Figure 2: First five natural frequencies for the four mesh simulation studies analyzed

The figure below shows only the first natural frequency and its mode shape for the four different mesh density studies. As you can see, the mode shape of this first natural frequency remains the same. This indicates that it's not always the case that the mode shape order changes, but if you are solving for more than the first five modes, you may see some shuffling of the mode shape order.  

Mode Shape for Natural Frequency of four Different Mesh Density Studies

Figure 3: Mode shape for the first natural frequency of the four different mesh density studies

Note: Draft Quality mesh should typically be avoided in Frequency Analyses. 

In Figure 4, we have the results of a Draft Quality mesh (same mesh density as the Mesh 4 study above).
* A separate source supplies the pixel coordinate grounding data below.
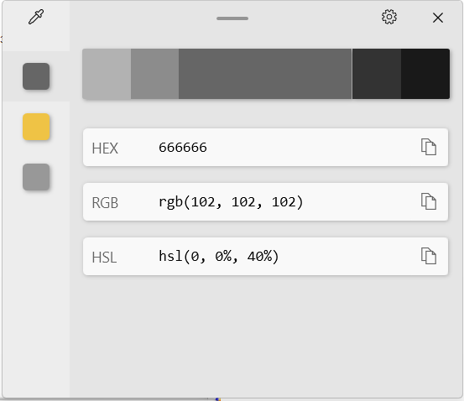
Task: Click the rgb(102, 102, 102) value text
Action: (231, 202)
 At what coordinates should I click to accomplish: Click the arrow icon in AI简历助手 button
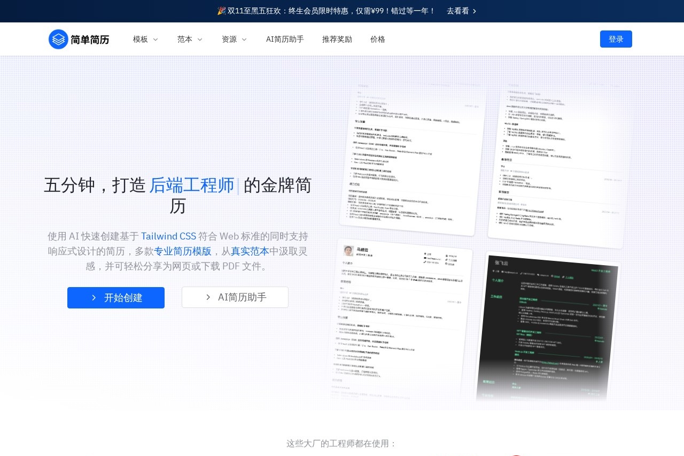click(208, 297)
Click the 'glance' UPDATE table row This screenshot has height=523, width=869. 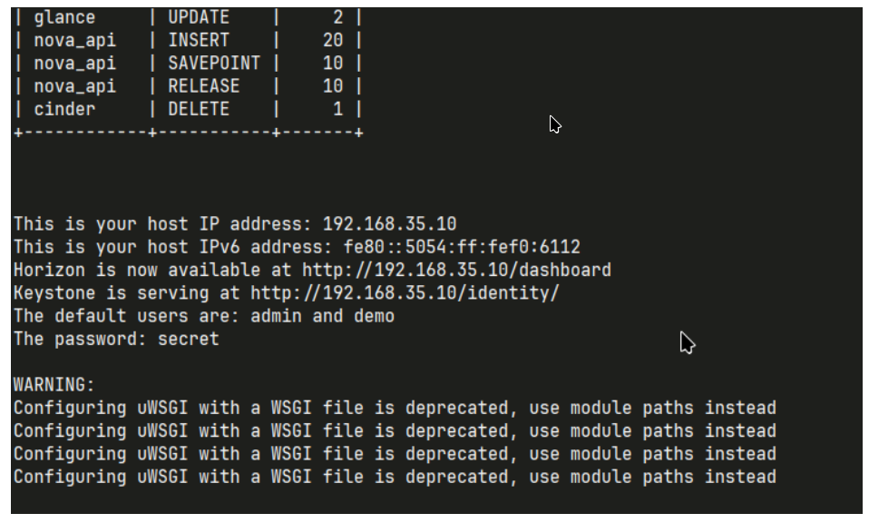[x=189, y=17]
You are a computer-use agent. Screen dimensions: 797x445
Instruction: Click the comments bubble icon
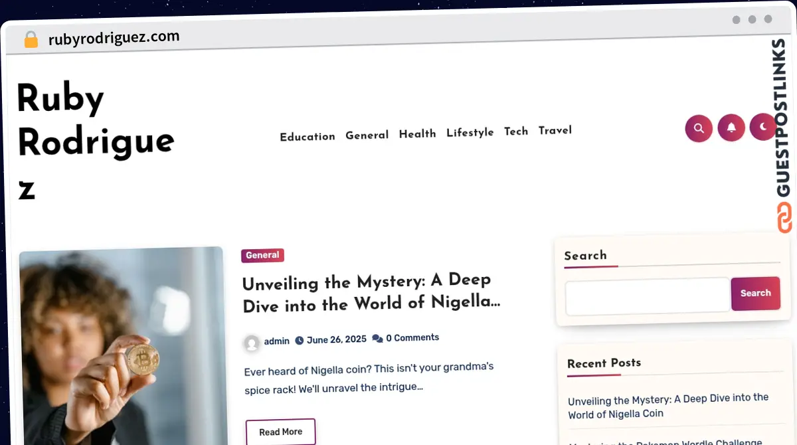[377, 337]
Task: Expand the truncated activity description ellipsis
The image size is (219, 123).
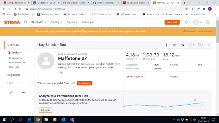Action: click(x=61, y=72)
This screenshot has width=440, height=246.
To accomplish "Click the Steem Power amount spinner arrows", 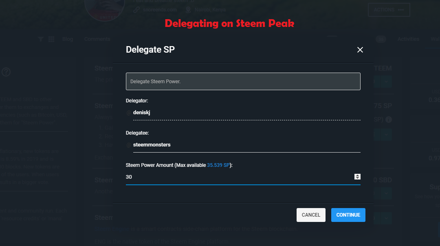I will click(357, 177).
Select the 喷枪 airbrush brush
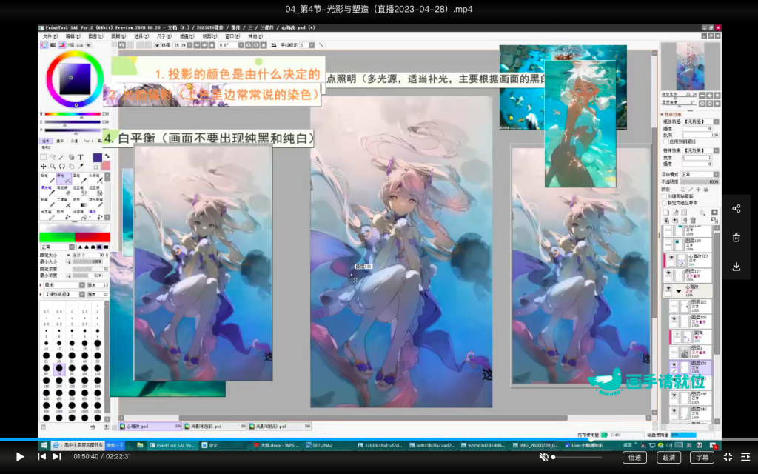 [x=64, y=178]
As you can see, the results show a higher frequency than any of the Mesh 1-4 studies. Draft Quality meshes tend to require substantially more refinement and, therefore, more overall solve time to obtain accurate results.  

SOLIDWORKS Simulation Results of a Mesh 4 Level Density with Draft Quality Mesh

Figure 4: Results of a mesh 4 level density with Draft Quality mesh

In our next SOLIDWORKS Simulation frequency analysis article, we'll discuss how using shell elements in a frequency analysis differs from using solid elements, and if shell elements are beneficial or not. Stay tuned!

SOLIDWORKS Simulation Training

Sharpen your Simulation skills by enrolling in the official SOLIDWORKS Simulation Advanced Trainig Course from GoEngineer. In this course, you'll learn even more about Frequency analyses plus additional topics including topology, buckling, fatigue, and drop test analyses. 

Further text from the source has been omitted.